Cette force transcendantale n’est pas un concept intellectuel. Elle a suffisamment de pouvoir pour structurer la langue, faire parler un corps souffrant… et suggérer aux publicitaires quelques inventions commerciales. Qui n’a jamais croisé un hôtel dont l’enseigne lumineuse affiche « Au Lion d’Or »… pour nous dire que, ici, « au lit on dort » ? Et qui se souvient encore de cette publicité affichée lors du lancement de la cinquième chaîne de télévision : « - Eduquons ! – Mais c’est une insulte ! » ? Effectivement, « eh ! du con ! » est bien une insulte.

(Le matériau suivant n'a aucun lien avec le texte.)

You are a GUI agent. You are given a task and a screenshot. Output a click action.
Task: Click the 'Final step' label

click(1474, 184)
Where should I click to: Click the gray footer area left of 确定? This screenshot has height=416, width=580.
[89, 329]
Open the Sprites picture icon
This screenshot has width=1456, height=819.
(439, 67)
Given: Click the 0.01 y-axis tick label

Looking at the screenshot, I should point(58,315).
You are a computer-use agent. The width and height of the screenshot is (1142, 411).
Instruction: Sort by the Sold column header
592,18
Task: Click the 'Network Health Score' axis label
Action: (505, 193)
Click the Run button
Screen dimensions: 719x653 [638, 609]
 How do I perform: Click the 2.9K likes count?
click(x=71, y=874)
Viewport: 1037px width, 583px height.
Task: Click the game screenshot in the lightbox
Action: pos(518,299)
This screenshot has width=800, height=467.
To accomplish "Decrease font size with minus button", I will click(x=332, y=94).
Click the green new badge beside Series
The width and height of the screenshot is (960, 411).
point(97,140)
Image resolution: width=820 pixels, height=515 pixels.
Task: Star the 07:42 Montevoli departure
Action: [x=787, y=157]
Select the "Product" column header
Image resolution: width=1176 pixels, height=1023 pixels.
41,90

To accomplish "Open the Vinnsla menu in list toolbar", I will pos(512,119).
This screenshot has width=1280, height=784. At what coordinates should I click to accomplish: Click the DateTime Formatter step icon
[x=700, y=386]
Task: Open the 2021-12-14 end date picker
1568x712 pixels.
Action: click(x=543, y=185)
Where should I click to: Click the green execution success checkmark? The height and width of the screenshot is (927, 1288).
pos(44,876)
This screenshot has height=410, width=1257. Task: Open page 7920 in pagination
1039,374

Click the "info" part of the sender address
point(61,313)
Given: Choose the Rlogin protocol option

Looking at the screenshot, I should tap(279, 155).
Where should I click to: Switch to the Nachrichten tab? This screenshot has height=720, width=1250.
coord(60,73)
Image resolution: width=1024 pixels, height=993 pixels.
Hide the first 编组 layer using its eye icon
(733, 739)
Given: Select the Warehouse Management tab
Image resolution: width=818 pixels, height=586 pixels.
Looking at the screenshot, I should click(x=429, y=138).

L’œuvre alchimique consiste précisément à marier ces deux causes qui produisent notre réalité quotidienne - le monde de l’Esprit et celui de la matière - afin d’accélérer l’évolution des règnes végétaux (spagyrie) et minéraux ; afin, finalement, de rétablir l’unité entre le visible et l’invisible.

Nous sommes loin du débat aujourd’hui réanimé entre les tenants du darwinisme et les adeptes du créationnisme. Les premiers pensent que les êtres vivants sont le fruit du hasard et de la sélection imposée par l’environnement. Les seconds s’appuient sur la Bible pour dire que la volonté et l’intelligence du divin ont créé et créent encore notre univers physique et biologique. Nous proposons une troisième voie qui récuse à la fois le hasard et le dessin intelligent[4]. Tout se passe en effet comme si une pression de sens sans intention infiltrait les mots, la matière biologique et l’histoire pour manifester sa propre nature. Tout se passe comme si l’évolution était le produit raffiné d’un grand jeu entre le visible et l’invisible, entre une matière inerte et une force joyeuse et intelligente qui cherche à la modeler afin que le monde objectif devienne le miroir toujours de plus en plus clair de la réalité intérieure.


[1] Krishna Bhikshu, a chakra at sri Ramanasramam in The Mountain Path (avril 1965).
[2] Jacques Lacan, Le Séminaire, livre XX, p.108 (Editions du Seuil, 1975).
[3] Luc Bigé, Petit Dictionnaire en Langue des Oiseaux (Editions de Janus, 2006).
[4] Nous avons développé ces idées dans un autre ouvrage : “Prométhée, le mythe de l’homme(Editions de Janus, 2005)”.